Check out Ropes. Handles fast insert/delete/edit of strings. Ranges are usually supported in Rope implementations, and scrolling can be done with an inverted index into the rope.
Wikipedia says many editors use a Gap Buffer. It is basically an array with an unused space in the middle. The cursor sits just before the gap, so deletion and insertion at the cursor is O(1). It should be pretty easy to implement.
Looking at the source code of Notepad++ (as Chris Ballance suggested in this thread here) shows that they also use a gap buffer. You could get some implementation ideas from that.
There is an excellent article about Piece Chains by James Brown, author of HexEdit.

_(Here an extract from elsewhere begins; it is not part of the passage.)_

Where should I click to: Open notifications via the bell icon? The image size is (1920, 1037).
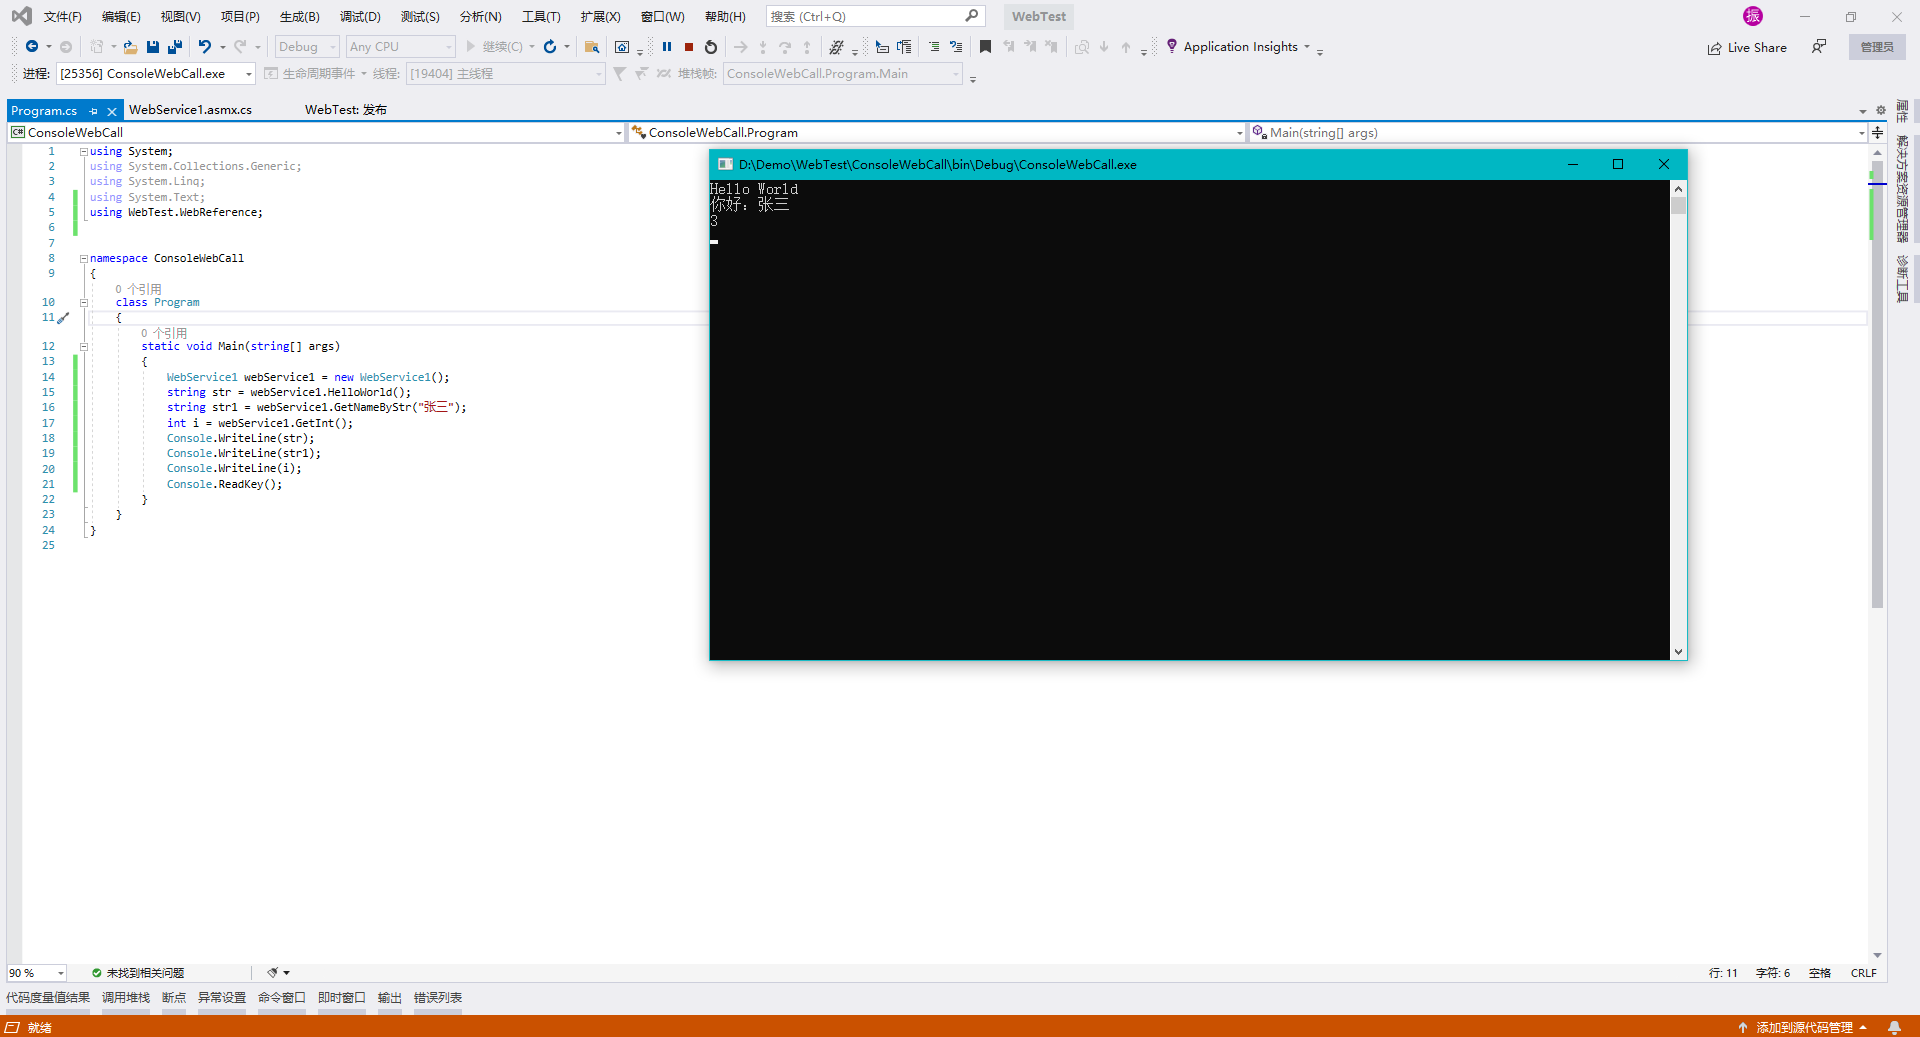(x=1895, y=1027)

In a nutshell: Piece chains allow you to record the changes made to the text. After loading, you have a piece chain that spans the entire text. Now you insert somewhere in the middle.
Instead of allocating a new buffer, copying the text around, etc., you create two new pieces and modify the existing one: The existing one now contains the text up to the insertion point (i.e. you just change the length of the piece), then you have a piece with the new text and after that a new piece with all the text after the insertion. The original text is left unchanged.
For undo/redo, you simple remember which pieces you added/removed/changed.
The most complex area when using piece chains is that there is no longer a 1:1 mapping between an offset in the visible text and the memory structure. You either have to search the chain or you must maintain a binary tree structure of some kind.
Check out the implementation of Notepad++, you can view the source on SourceForge
The usual thing is to have something like a list or array of arrays of characters. There has been a lot of stuff done on this over the years: you might have a look at this google search.